Aim of the exercise: Find the line that contains "Given: Open the 上海 region link" in the records below, then repeat exactly that line and each one after it, leaving pictures out.

Source data:
──────────

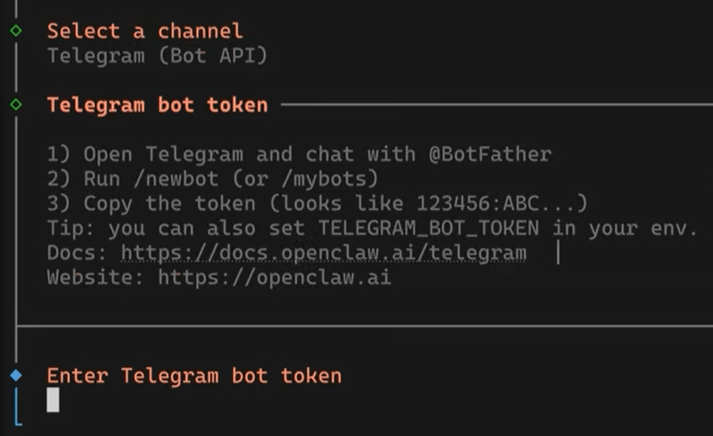
Task: Click the Enter Telegram bot token prompt label
Action: [194, 376]
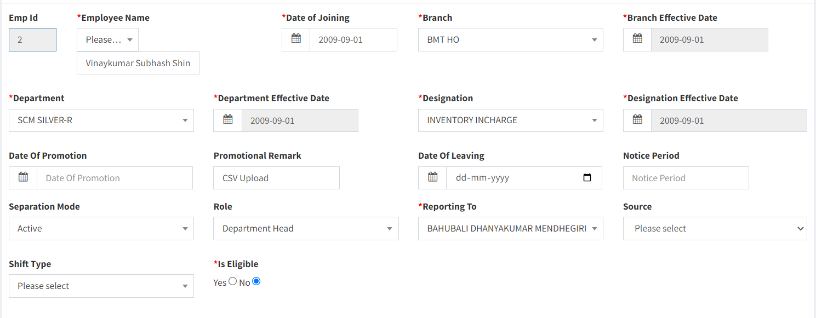Open the Source select box
The width and height of the screenshot is (816, 318).
[x=715, y=228]
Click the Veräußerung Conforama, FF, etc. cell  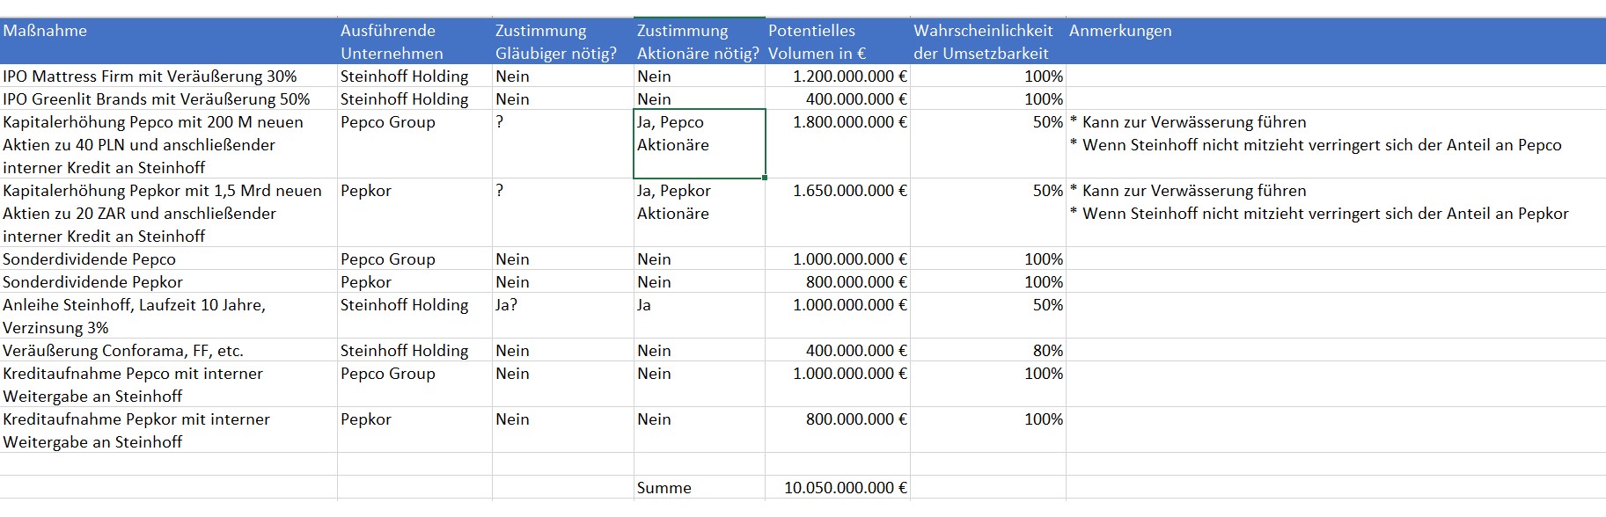coord(167,351)
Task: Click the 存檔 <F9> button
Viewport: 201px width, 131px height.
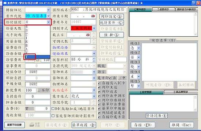Action: [143, 125]
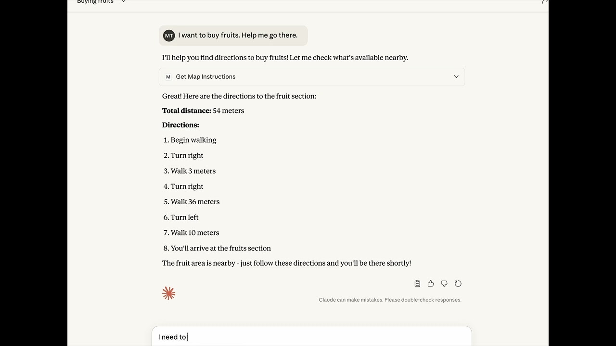Click the "Total distance" bold label

187,111
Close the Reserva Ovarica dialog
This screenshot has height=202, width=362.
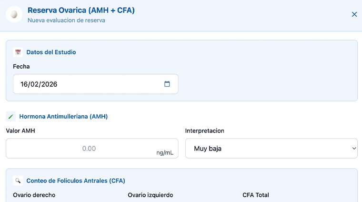pyautogui.click(x=354, y=14)
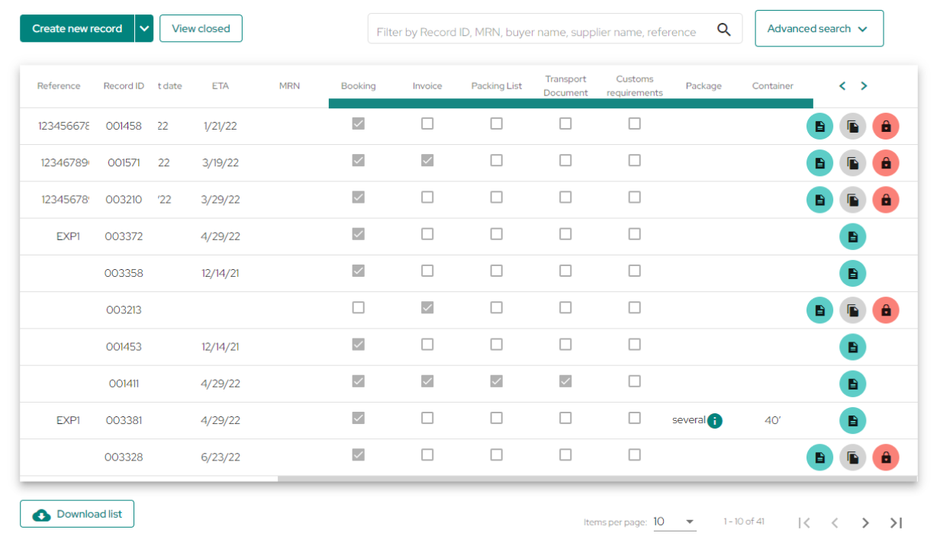Click the Record ID column header
This screenshot has width=940, height=549.
pyautogui.click(x=124, y=86)
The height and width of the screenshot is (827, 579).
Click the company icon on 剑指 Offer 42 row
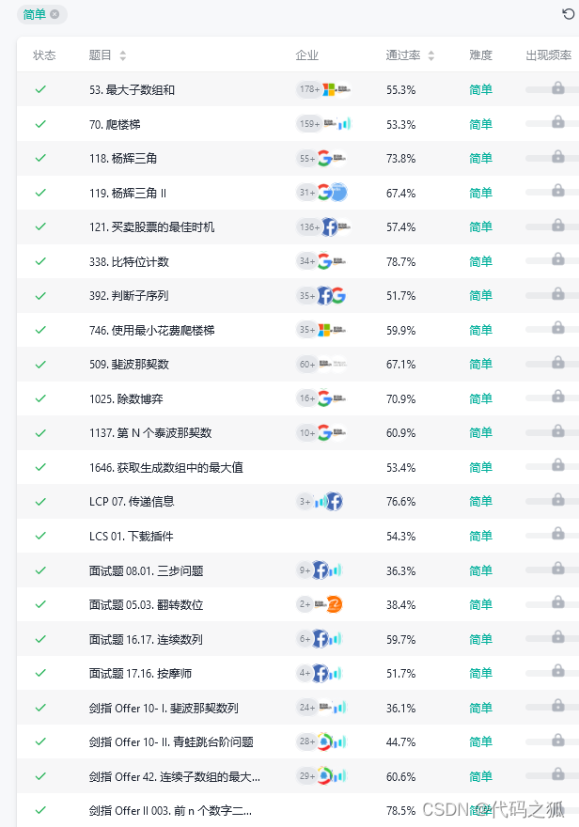(325, 776)
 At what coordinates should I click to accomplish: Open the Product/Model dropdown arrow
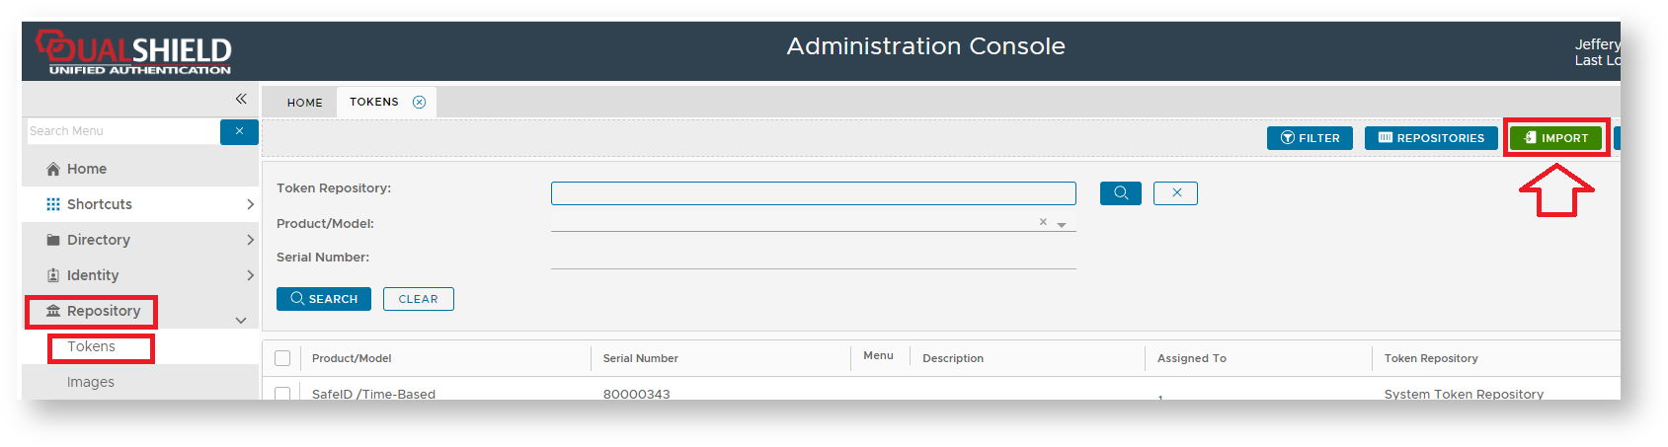(1062, 225)
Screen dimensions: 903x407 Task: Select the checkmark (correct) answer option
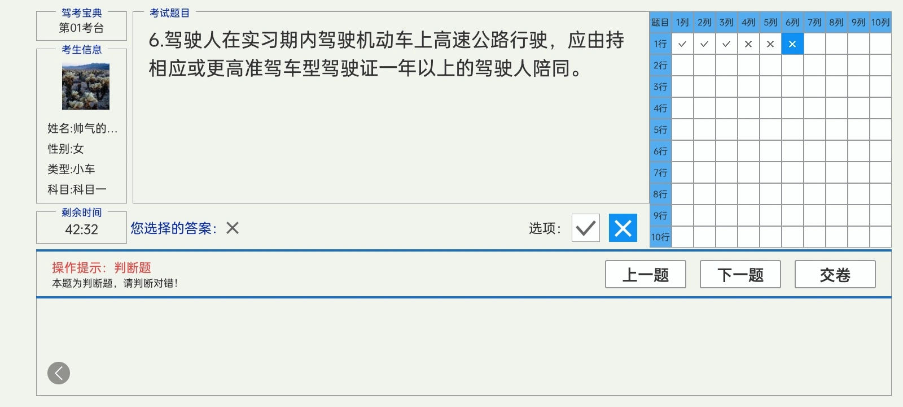pos(586,228)
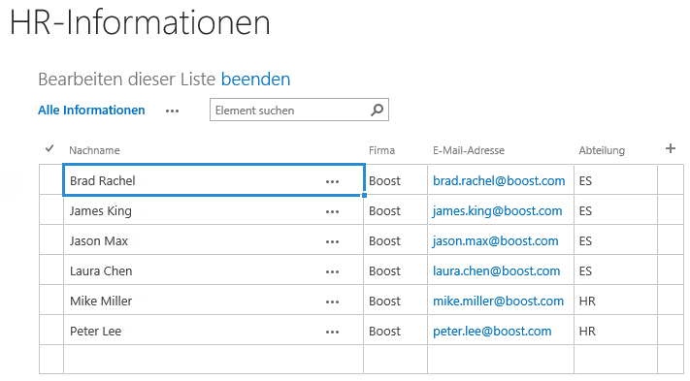Image resolution: width=690 pixels, height=381 pixels.
Task: Open ellipsis menu for Brad Rachel
Action: point(332,181)
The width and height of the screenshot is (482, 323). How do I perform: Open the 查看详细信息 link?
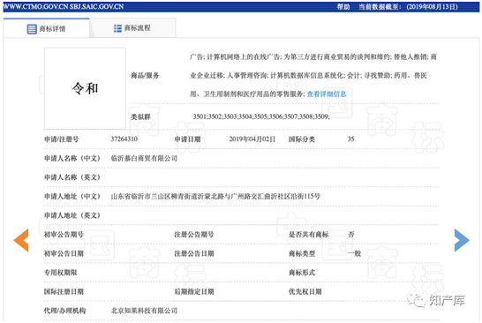pos(327,94)
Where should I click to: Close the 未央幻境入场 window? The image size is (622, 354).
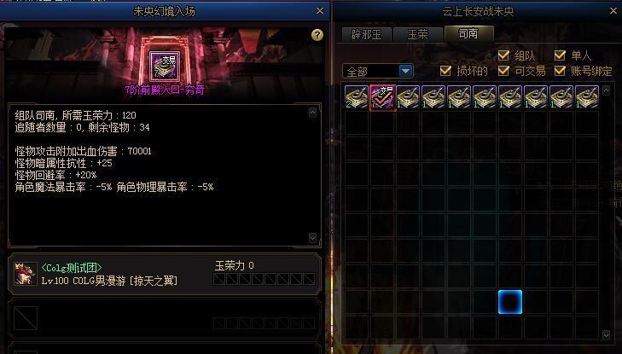point(320,11)

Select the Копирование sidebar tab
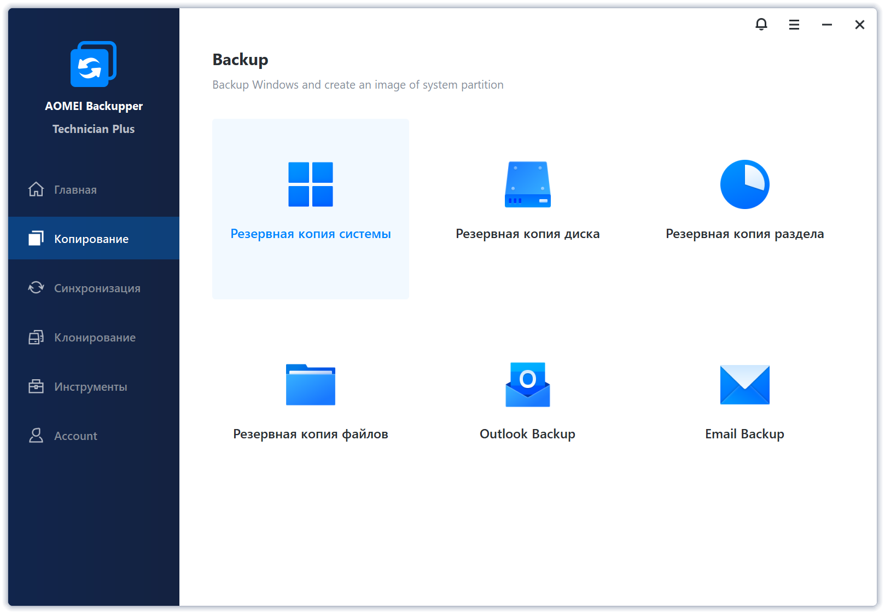tap(91, 239)
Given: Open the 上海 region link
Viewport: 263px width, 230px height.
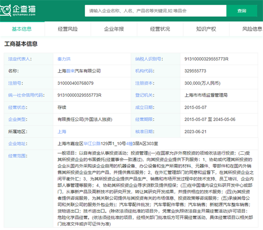Looking at the screenshot, I should coord(62,131).
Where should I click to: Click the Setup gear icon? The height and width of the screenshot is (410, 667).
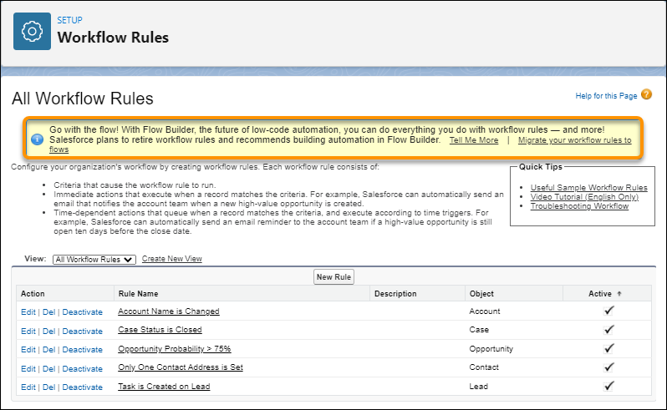click(33, 32)
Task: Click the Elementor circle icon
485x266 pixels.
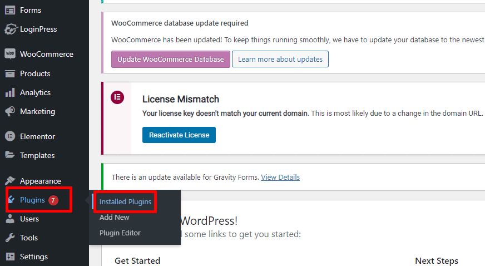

──────────

Expected answer:
Given: Open the 上海 region link
Viewport: 263px width, 230px height.
Looking at the screenshot, I should coord(62,131).
Where should I click to: Click the Setup gear icon? The height and width of the screenshot is (410, 667).
click(33, 32)
Task: Click the Elementor circle icon
485x266 pixels.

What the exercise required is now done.